Tembláis más vosotros al pronunciar la sentencia que yo al recibirla.
Hay un solo espacio general, una vasta inmensidad única a la que podemos llamar libremente vacío: en él están los orbes innumerables como éste en el que vivimos y crecemos, declaramos que este espacio es infinito, ya que ninguna razón, conveniencia, percepción sensorial ni naturaleza le asigna un límite.
La naturaleza no es otra cosa que Dios en las cosas… Animales y plantas son efectos vivientes de la naturaleza; de ahí que todo lo que es Dios están en todas las cosas…
No te hagas juez, si con la virtud y la fuerza no eres capaz de romper las asechanzas de la injusticia.
No importa cuán oscura sea la noche, espero el alba, y aquéllos que viven en el día esperan la noche. Por tanto, regocíjate, y mantente íntegro, si puedes, y devuelve amor por amor.

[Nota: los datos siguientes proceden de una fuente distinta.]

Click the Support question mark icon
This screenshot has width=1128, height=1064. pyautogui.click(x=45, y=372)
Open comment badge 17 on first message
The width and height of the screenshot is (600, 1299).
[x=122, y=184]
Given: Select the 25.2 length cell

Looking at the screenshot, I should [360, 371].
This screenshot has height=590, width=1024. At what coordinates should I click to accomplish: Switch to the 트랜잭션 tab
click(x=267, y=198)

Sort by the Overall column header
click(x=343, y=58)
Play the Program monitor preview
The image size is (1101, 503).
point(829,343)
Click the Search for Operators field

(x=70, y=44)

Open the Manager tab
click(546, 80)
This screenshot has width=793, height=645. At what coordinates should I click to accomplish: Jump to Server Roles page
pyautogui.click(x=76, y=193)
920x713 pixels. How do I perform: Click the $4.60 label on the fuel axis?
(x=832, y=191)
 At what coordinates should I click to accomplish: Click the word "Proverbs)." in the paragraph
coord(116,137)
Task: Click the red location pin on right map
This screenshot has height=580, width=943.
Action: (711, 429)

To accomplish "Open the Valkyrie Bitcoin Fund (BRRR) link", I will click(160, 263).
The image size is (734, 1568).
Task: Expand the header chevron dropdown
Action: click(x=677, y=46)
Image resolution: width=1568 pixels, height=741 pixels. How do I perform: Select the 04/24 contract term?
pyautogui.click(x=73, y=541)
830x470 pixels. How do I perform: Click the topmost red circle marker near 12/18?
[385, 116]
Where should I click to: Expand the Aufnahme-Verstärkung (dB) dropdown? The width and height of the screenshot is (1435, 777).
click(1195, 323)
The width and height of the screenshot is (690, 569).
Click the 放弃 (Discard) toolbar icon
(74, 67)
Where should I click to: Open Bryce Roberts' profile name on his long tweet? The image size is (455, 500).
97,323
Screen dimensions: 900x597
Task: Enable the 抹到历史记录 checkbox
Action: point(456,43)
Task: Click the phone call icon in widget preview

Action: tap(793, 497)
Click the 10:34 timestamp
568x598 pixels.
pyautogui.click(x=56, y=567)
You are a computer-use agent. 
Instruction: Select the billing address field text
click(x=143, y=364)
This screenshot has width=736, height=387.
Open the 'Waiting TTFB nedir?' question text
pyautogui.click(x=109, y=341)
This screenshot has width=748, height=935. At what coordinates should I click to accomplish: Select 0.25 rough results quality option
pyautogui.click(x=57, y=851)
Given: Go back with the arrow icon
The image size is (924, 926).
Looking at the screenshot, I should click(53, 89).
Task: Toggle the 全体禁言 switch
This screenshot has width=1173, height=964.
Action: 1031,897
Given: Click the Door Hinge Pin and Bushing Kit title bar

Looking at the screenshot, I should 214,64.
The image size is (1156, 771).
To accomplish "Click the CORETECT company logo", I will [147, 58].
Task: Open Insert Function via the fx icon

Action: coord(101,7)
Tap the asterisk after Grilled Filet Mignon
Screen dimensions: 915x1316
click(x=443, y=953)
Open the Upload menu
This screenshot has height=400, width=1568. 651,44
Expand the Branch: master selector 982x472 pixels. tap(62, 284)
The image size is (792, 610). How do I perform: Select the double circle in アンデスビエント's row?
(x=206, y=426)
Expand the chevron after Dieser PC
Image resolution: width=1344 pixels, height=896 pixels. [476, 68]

Lo último corrompido ¿no es el principio de lo engendrado?
… se deroguen los cultos, religiones, sacrificios y leyes inhumanas,…
… nada es malo de forma absoluta, sino con respecto a alguna otra cosa,…
Los magos pueden lograr más por medio de la fe que los médicos por la verdad.
…haceos entender, porque todo el mundo tiene plena libertad para pronunciar su voto y quien calla se entiende que otorga.
… no debe ser aceptada ninguna ley que no tenga por finalidad la convivencia humana.
Vaya por las repúblicas a fin de que las cargas de la administración queden contrapesadas por la competencia y capacidad de los individuos y no se distribuyan los empleos sopesando los grados de la sangre, de la nobleza, de los títulos, de la riqueza, sino de las virtudes que engendran los frutos de las empresas, para que presidan los justos, contribuyan los pudientes, enseñen los doctos, guíen los prudentes, combatan los fuertes, aconsejen los que tienen juicio, manden los que tienen autoridad.
Es natural que las ovejas que tienen al lobo por gobernante tengan como castigo el ser devoradas por él.
A la proporción, semejanza, unión e identidad del infinito no te acercas más siendo hombre que siendo hormiga.
De donde nuestra ligereza nos ha hundido, es preciso que de allí nos eleve la gravedad.
¿Por qué lo buscaís tan lejos escondido si en vosotros mismos halláis el paraíso?
…en la ley ha de consistir toda la teoría y en el juicio toda la práctica.
Mira, pues, querida hermana, cómo nos doma el tiempo traidor, cómo todos estamos sometidos a la mutación.
La ambición, la presunción, la temeridad, la opresión, la tiranía y otras compañeras y servidoras de estas diosas no es preciso que se las lleve consigo allí donde sería necesario que estuvieran todas ociosas por no haber campo suficiente para ellas.
No sigas, no sigas. Lo que debe ser, será; lo que debía ser, es.
Fortaleza, con la linterna de la razón por delante, ya que de otra manera no serías fortaleza, sino estupidez, furia, audacia.
No hay causa básica para todos los efectos.